Metaphors inspire positivity and optimism! When kids use uplifting comparisons, it boosts their confidence and self-esteem. For example, saying, “I’m a brave explorer,” can help them tackle challenges with courage.

7. Boosting Reading and Writing Skills

As your child encounters metaphors in books, their reading skills improve. It sparks curiosity and keeps them engaged in stories. When they write, using metaphors adds sparkle and charm to their tales.

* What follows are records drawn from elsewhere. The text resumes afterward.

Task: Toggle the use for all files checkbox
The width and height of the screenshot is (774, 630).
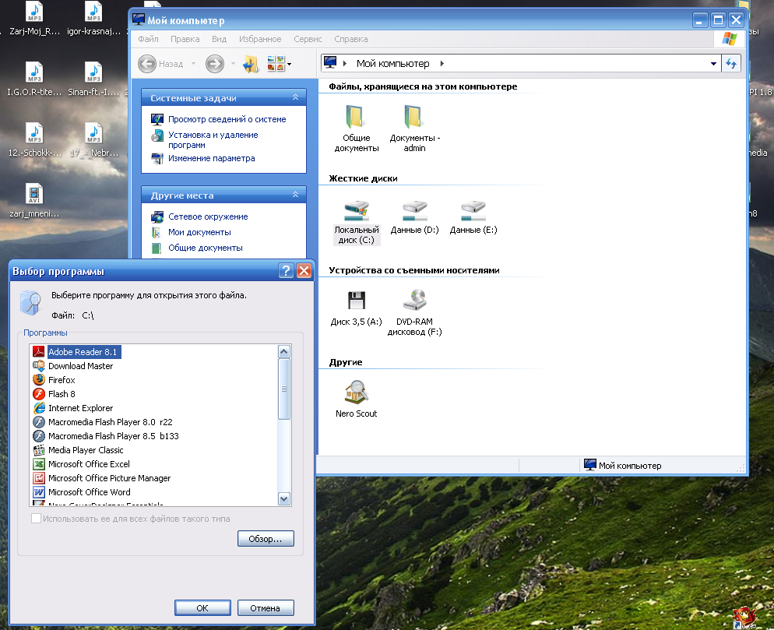Action: (x=36, y=519)
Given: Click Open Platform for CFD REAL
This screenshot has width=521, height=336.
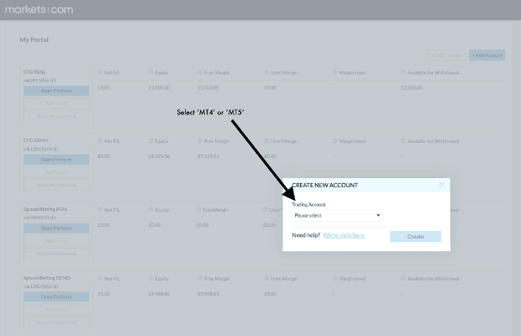Looking at the screenshot, I should 56,91.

Related Reading: Best Reading Strategies for Students 

4 Types of Metaphors for Kids

One of the best ways to talk about metaphors for kids is to explain the different types of metaphors. This will help your children use them in their daily vocabulary and incorporate them into their homework.

1. Dead Metaphors

Dead metaphors are like old friends in our language. They were once fresh and creative comparisons, but now they are so commonly used that we must consider their original meaning. It’s like they’ve become regular words. For example, sayings like “the heart of the matter” or “the clock is ticking” are dead metaphors. We use them without realizing that they once compared a heart to the core of an issue or a clock’s ticking to the passage of time. Although they may be overused, dead metaphors add a touch of familiarity to our conversations.

2. Extended Metaphors

Extended metaphors are like enchanting journeys that last longer than other types of metaphors. They explore one main comparison through a whole story, poem, or speech. For example, a story comparing a journey through life to sailing on a boat. In this metaphor, every aspect of sailing – the wind, the waves, the destination – can represent different stages and experiences in life. Extended metaphors allow for a deeper exploration of ideas and emotions.

3. Implied Metaphors

Implied metaphors don’t directly say that one thing is another, but the comparison is suggested. It’s like a gentle hint that makes you think about the similarities. For example, saying, “She danced through the room on tiptoes,” implies that she moved gracefully like a ballerina. The direct comparison to a ballerina is not made, but it’s suggested through the description of how she danced. Implied metaphors are like little puzzles for our minds to solve, adding intrigue to our language.

4. Mixed Metaphors

Mixed metaphors are like playful combinations of comparisons. They are created when two metaphors are combined, even if they fit perfectly. The result is often a humorous and sometimes nonsensical effect. For example, saying “The early bird catches the worm, but the second mouse gets the cheese” combines two sayings: “The early bird catches the worm” and “The second mouse gets the cheese.” The result is a fun twist that might make you smile. Mixed metaphors show the creative side of language and can lead to some entertaining expressions.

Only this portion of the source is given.